# [Supplied passage]
How Is the ‘Appeal to Heaven’ Flag at Alito’s House Linked to Christian Nationalism? - Word&Way

How Is the ‘Appeal to Heaven’ Flag at Alito’s House Linked to Christian Nationalism?

(RNS) — When The New York Times reported Wednesday (May 22) that an “Appeal to Heaven” flag had been sighted last summer at a shore house owned by U.S. Supreme Court Justice Samuel Alito, it wasn’t the first time the symbol had been linked to Christian judges and lawmakers.

A demonstrator carries a white “Appeal to Heaven” flag during the Jan. 6, 2021, insurrection in Washington. (Video screen grab)

The flag, which has ties to Christian Nationalism and was repeatedly spotted among rioters at the Jan. 6 insurrection, was promoted by Sarah Palin in a 2015 Breitbart opinion column, was flown over the Arkansas Statehouse in 2015 thanks to former Arkansas state Sen. Jason Rapert, and has been displayed outside U.S. House Speaker Mike Johnson’s congressional office.

The flag dates back to the Revolutionary War, but according to Matthew Taylor, a senior scholar at the Institute for Islamic, Christian and Jewish Studies, the flag took on new meaning when it was embraced in 2013 by members of the New Apostolic Reformation, a movement led by self-titled modern-day apostles and prophets. It was an NAR leader who gifted the flag to Palin.

“It became this very coded symbol for this spiritual warfare campaign that’s about embracing this vision of a restoration of Christian America. Because this was soon after the Obergefell decision, the flag also became about opposing gay marriage and abortion,” Taylor told Religion News Service in an interview.

Matthew D. Taylor. (Courtesy photo)

Matthew D. Taylor. (Courtesy photo)

“The New Apostolic Reformation has proven, I would argue, over the last five to 10 years its incredible reach into the executive branch, into the legislative branch, and now we see also into the judicial branch,” said Taylor, noting that Alabama Supreme Court Chief Justice Parker was recently found to be connected to the New Apostolic Reformation. Parker made headlines in February when he wrote a Bible-saturated concurring opinion to an Alabama high court decision that equated embryos with people.

Creator of the award-winning audio series “Charismatic Revival Fury” and author of the forthcoming book “The Violent Take It by Force,” Taylor is an expert on both the New Apostolic Reformation movement and its flag of choice. He spoke to RNS about the Appeal to Heaven flag’s links to former President Donald Trump, Christian Nationalism, and the Jan. 6 insurrection. This interview has been edited for length and clarity.

What are the origins of the Appeal to Heaven flag?

It’s a Revolutionary War flag that has a long history of being a piece of Americana. The phrase “Appeal to Heaven” comes from a treatise by the philosopher John Locke. He argues that when people appeal to unjust governments that don’t listen, they eventually make an appeal to heaven. In other words, we go to war, and we’ll let God sort it out. George Washington commissioned this flag to fly over the Massachusetts Navy, and at least according to historical sources I’ve seen, he commissioned it in 1775.

When did the flag begin to take on new meaning?

[Element and text location data]
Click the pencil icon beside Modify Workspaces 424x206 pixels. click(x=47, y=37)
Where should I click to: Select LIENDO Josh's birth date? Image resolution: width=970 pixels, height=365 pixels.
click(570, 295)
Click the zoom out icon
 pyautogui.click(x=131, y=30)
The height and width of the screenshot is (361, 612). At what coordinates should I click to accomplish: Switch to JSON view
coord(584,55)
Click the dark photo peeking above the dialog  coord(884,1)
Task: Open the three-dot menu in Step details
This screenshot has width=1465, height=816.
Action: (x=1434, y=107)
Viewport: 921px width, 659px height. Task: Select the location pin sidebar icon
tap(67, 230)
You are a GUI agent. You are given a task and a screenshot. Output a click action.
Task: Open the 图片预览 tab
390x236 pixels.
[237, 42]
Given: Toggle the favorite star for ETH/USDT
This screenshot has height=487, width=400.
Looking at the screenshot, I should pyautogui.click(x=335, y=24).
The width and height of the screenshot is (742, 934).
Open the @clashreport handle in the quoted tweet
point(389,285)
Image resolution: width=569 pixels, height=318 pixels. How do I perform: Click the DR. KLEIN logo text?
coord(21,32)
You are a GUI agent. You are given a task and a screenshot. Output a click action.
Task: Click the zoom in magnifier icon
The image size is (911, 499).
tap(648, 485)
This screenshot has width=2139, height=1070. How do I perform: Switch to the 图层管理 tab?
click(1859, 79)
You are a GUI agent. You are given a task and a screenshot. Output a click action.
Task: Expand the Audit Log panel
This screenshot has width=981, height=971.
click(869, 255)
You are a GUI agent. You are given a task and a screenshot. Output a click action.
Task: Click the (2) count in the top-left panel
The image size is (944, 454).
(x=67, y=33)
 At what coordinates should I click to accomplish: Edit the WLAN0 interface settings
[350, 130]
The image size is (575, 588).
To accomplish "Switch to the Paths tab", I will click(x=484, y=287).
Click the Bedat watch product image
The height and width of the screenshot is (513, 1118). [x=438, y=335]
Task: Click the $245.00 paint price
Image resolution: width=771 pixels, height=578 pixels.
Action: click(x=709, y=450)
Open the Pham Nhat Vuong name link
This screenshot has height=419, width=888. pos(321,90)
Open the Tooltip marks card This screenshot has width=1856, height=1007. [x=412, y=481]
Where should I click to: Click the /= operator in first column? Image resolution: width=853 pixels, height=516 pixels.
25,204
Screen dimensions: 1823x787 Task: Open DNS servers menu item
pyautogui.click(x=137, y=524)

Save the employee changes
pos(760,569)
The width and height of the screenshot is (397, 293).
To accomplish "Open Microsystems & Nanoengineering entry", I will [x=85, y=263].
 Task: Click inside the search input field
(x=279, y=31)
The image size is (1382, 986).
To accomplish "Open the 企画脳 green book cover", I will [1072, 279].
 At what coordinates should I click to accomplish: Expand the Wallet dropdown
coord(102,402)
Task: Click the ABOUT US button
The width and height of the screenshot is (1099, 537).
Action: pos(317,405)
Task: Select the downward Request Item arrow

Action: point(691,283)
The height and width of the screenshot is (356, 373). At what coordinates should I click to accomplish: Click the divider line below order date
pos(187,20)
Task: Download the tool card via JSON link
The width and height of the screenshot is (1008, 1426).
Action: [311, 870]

# [Exercise tasks]
A - In the article on the "Appeal to Heaven" flag, which philosopher's treatise is the source of the phrase "Appeal to Heaven"?
B - Continue the article on the "Appeal to Heaven" flag from the point where it stops.

# [Results]
A - John Locke

B -
In 2013, Dutch Sheets, a leader in the New Apostolic Reformation, was serving as the executive director of a charismatic, Pentecostal Bible college in Texas when he was presented with an Appeal to Heaven flag at a graduation ceremony. When Sheets received the flag, he also believed he received a prophecy that this flag was meant to be a symbol of a campaign to restore America to the Christian nation God intended. He set his sights on the 2016 election, and in 2015, he gave the flag to Sarah Palin, a longtime ally in NAR leadership networks. She wrote an op-ed arguing that government leaders need to start flying the flag over courthouses and statehouses.

Can you say more about the theology this flag came to represent?

Those in the New Apostolic Reformation believe that at the end of the 20th century, God was anointing new prophets and apostles to lead the church into global revival. A seminary professor named Peter Wagner coined this term to describe these massive campaigns that are designed to transform nations through prayer and spiritual warfare. He believed apostles and prophets are generals of spiritual warfare. Another leader, named Lance Wallnau, came into the network bringing this idea of the Seven Mountain Mandate.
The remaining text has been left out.